Return every entry below word for word and leave out any picture.

Stored items —
━━━━━━

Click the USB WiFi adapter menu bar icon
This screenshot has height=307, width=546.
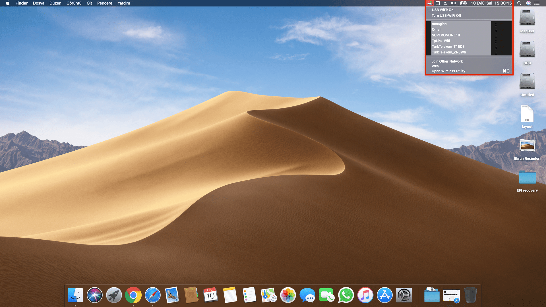[430, 3]
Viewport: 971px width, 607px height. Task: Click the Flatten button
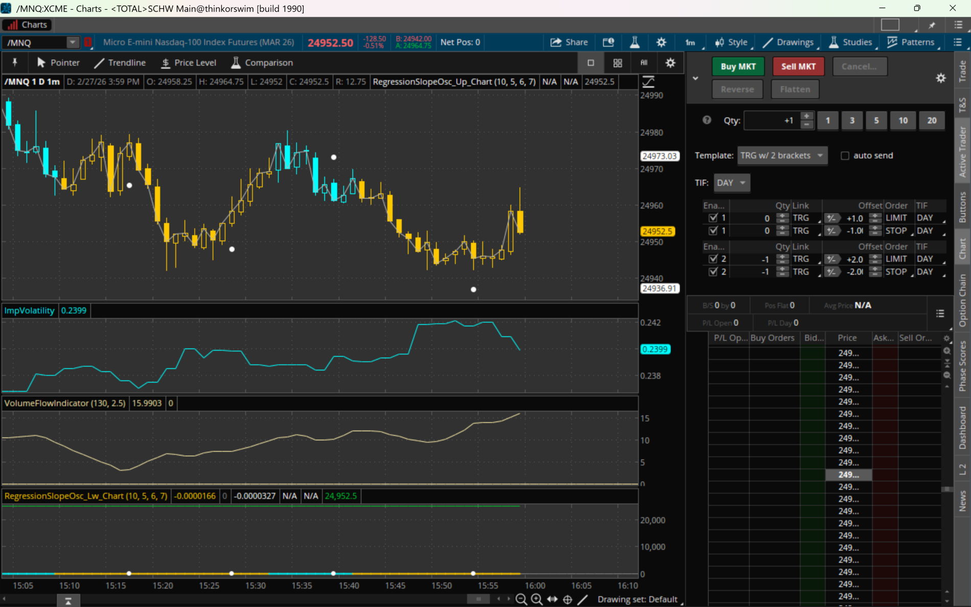tap(794, 89)
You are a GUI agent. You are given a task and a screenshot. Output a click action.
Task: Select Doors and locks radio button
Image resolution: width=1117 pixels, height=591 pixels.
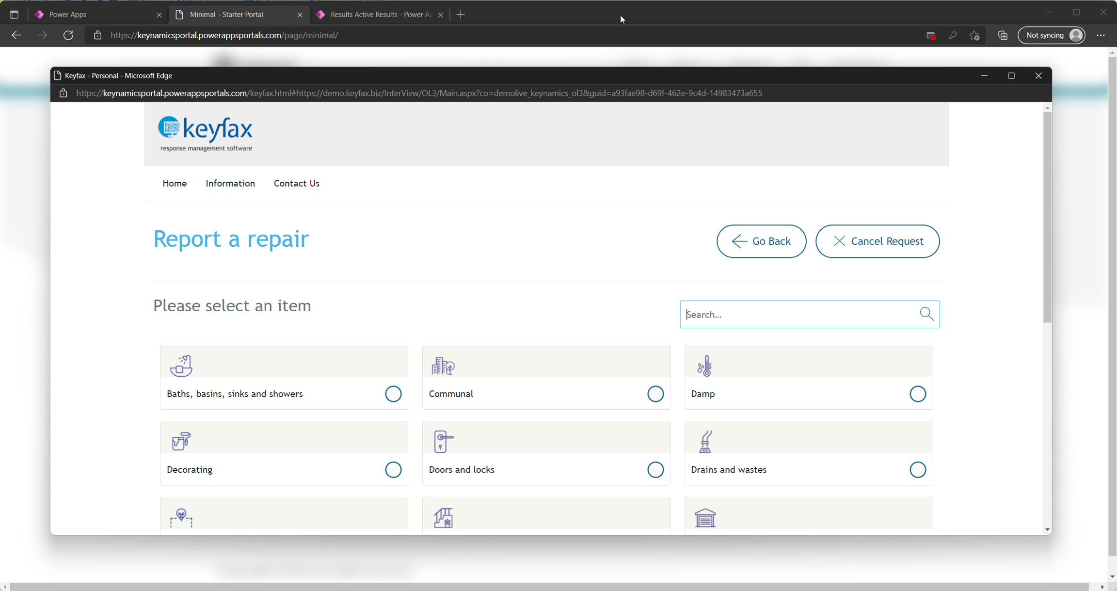[655, 469]
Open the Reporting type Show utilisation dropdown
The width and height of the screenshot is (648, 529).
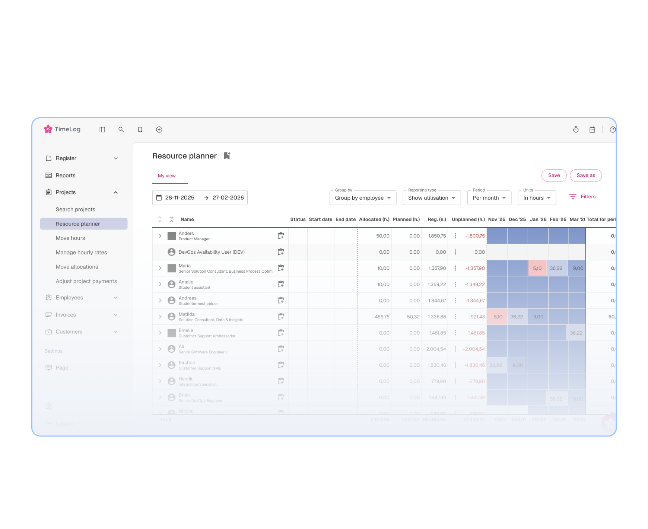point(431,198)
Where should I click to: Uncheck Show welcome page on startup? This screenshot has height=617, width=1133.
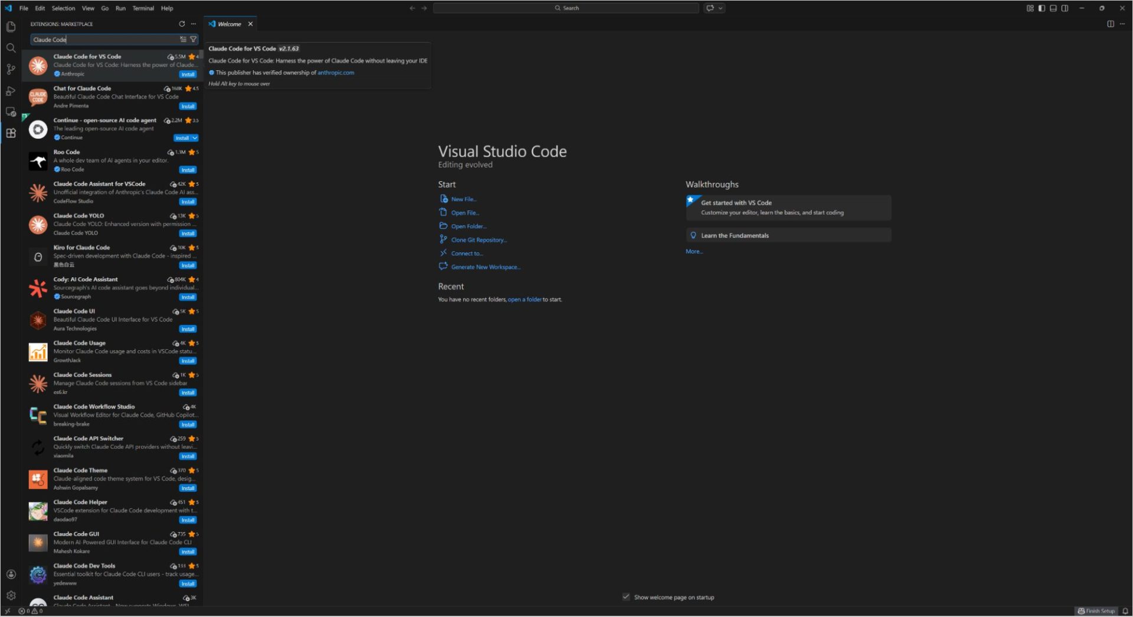(626, 597)
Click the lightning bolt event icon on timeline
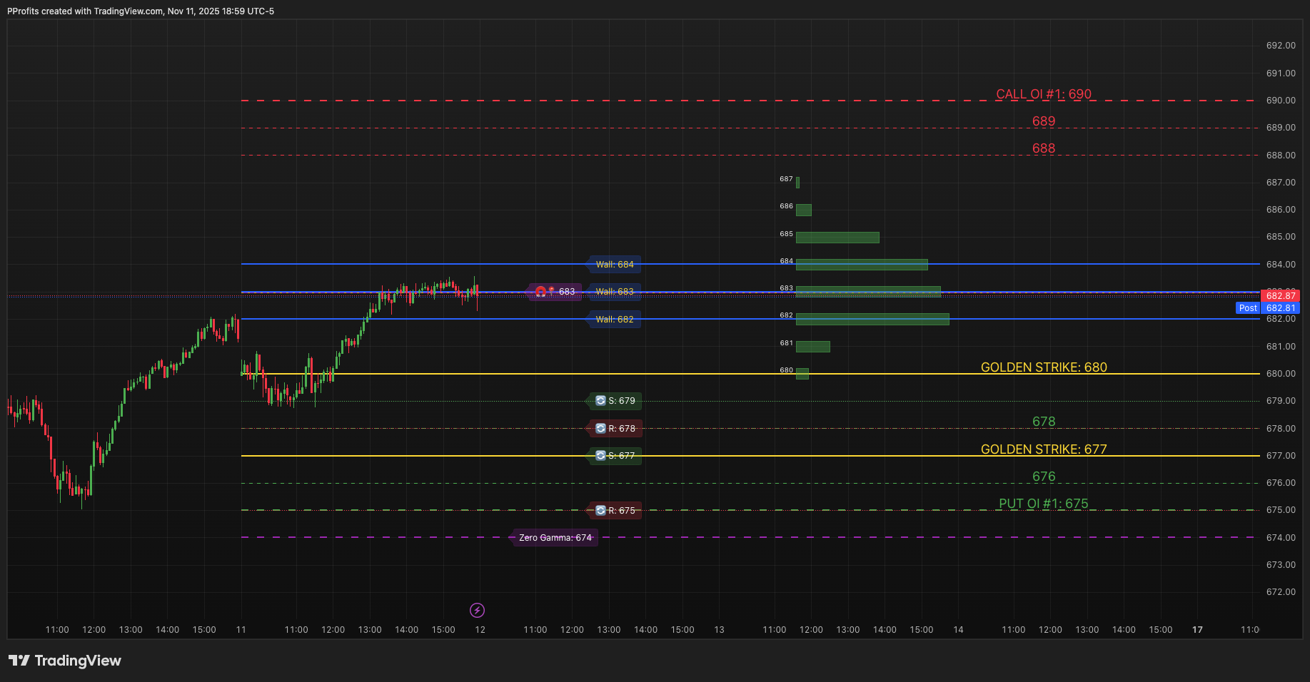Viewport: 1310px width, 682px height. tap(477, 610)
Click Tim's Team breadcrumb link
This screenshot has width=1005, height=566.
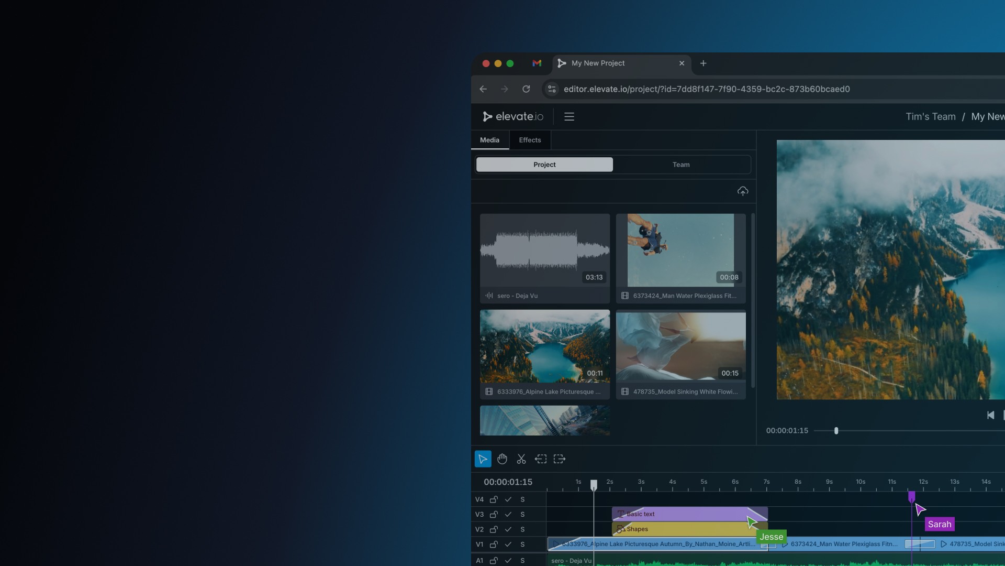(x=930, y=116)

━━━━━━

RESPONSE —
Click the USB WiFi adapter menu bar icon
This screenshot has height=307, width=546.
[430, 3]
Viewport: 971px width, 607px height. Task: Click the Flatten button
tap(794, 89)
You are a GUI agent. You are given a task and a screenshot. Output a click action.
Task: Select Doors and locks radio button
Image resolution: width=1117 pixels, height=591 pixels.
[655, 469]
Open the Reporting type Show utilisation dropdown
The width and height of the screenshot is (648, 529).
point(431,198)
Where should I click to: Uncheck Show welcome page on startup? This screenshot has height=617, width=1133.
(626, 597)
Click the lightning bolt event icon on timeline
Viewport: 1310px width, 682px height. tap(477, 610)
Click Tim's Team breadcrumb link
This screenshot has width=1005, height=566.
(x=930, y=116)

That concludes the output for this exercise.